(Alıntılanan metin):

━━━━━━━━━━

Emsal Mahkeme Kararı İstanbul 6. Asliye Ticaret Mahkemesi 2021/780 E. 2022/622 K. 14.09.2022 T.

Görüntülediğiniz mahkeme kararı henüz kesinleşmemiştir. Yararlı olması amacıyla eklenmiştir.

T.C.
İSTANBUL
6. ASLİYE TİCARET MAHKEMESİ

ESAS NO : 2021/780 Esas
KARAR NO : 2022/622

DAVA : İtirazın İptali (Taşıma Sözleşmesi Kaynaklı)
DAVA TARİHİ : 26/11/2021
KARAR TARİHİ : 14/09/2022

Mahkememizde görülmekte olan İtirazın İptali (Taşıma Sözleşmesi Kaynaklı) davasının yapılan açık yargılaması sonunda,
GEREĞİ DÜŞÜNÜLDÜ /
TALEP: Davacı vekili dava dilekçesinde özetle; müvekkili şirket ile davalı şirket arasında Kargo Sözleşmesi imzalandığını, müvekkili şirketin, sözleşmedeki taşıma taahhüdünü özen ve ivedilikle yerine getirdiğini, yapılan taşıma işlemleri neticesinde faturalar kesildiğini, davalı şirketin, ödenmesi gereken faturaları ödemediğini, alacağın tahsili amacıyla müvekkili şirket tarafından, davalı şirket aleyhine İstanbul … İcra Dairesi’nin … Esas sayılı numarası ile icra takibi başlatıldığını, davalı şirketin takibe kötü niyetli bir şekilde itiraz ettiğini, itiraz akabinde takibin durduğunu iddia ve beyan ederek davanın kabulüne, itirazın iptali ile takibin itiraz edilen 33.368,86.-TL yönünden devamına, 33.368,86.-TL’nin takip tarihinden itibaren işleyecek faizi ile tahsiline, itiraz eden davalı tarafın %20’den az olmamak üzere icra inkar tazminatına mahkum edilmesine, yargılama giderleri ile vekalet ücretinin davalı taraf üzerinde bırakılmasına karar verilmesini talep etmiştir.

━━━━━━━━━━

(Yönergeler):
[1] Mahkeme kararına göre şu soruları yanıtlayın:
(a) Dava hangi tarihte açılmıştır?
(b) Davacı, takibin itiraz edilen hangi tutar yönünden devamını istemiştir?
(c) Davacı, davalının en az yüzde kaç oranında icra inkar tazminatına mahkum edilmesini talep etmiştir?
[2] Taşıma sözleşmesine ilişkin mahkeme kararını son cümlesinden sonrasıyla devam ettirin.

(Verilen malzeme):

━━━━━━━━━━

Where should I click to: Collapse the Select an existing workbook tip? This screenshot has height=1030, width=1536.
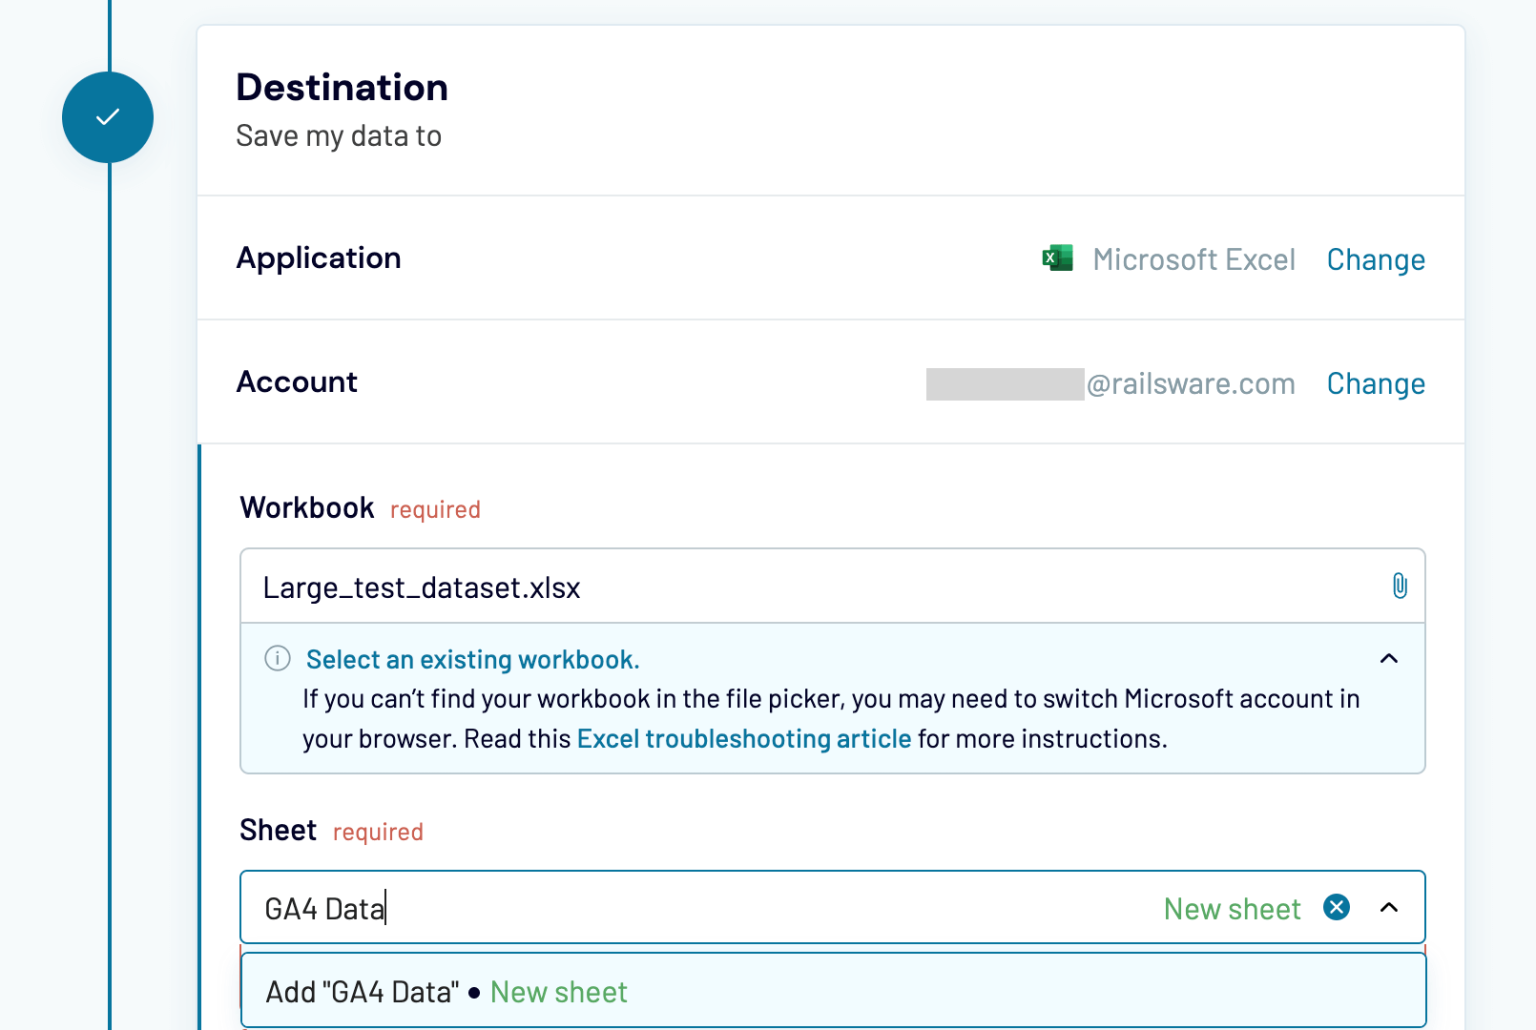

━━━━━━━━━━

(Sonuçlar):
[1]
(a) 26/11/2021
(b) 33.368,86 TL
(c) %20

[2]
SAVUNMA: Davalı vekili cevap dilekçesinde özetle; dava konusu takibe kısmen itiraz edildiğini, müvekkili şirketin kabul ettiği borç miktarı olan 17.540,79.-TL asıl alacak ve ferileri ile birlikte icra dosyasına ödeme yapıldığını, davacı tarafça ileri sürülen iddiaların soyut olduğunu, herhangi bir şekilde ispat edilemediğini, davacı tarafın, müvekkili şirketten herhangi bir alacağının bulunmadığını, davacı tarafça sunulan faturaların, hizmet verildiğini ve alacağı kanıtlamadığını, müvekkili tarafından kısmi ödeme yapılmış olmasının, borcun ikrarı anlamına gelmediğini, davacı tarafça haksız ve kötü niyetli bir şekilde icra takibi başlatıldığını iddia ve beyan ederek davanın reddine, davacı tarafın %20’den az olmamak üzere kötü niyet tazminatına mahkum edilmesine, yargılama giderleri ile vekalet ücretinin davacı taraf üzerinde bırakılmasına karar verilmesini talep etmiştir.
KANITLAR VE GEREKÇE /
Dava, davacı tarafından taşıma hizmeti kapsamında düzenlenen fatura alacağının tahsili amacıyla girişilen icra takibine davalı tarafından yapılan kısmi itirazın iptali talebine ilişkindir.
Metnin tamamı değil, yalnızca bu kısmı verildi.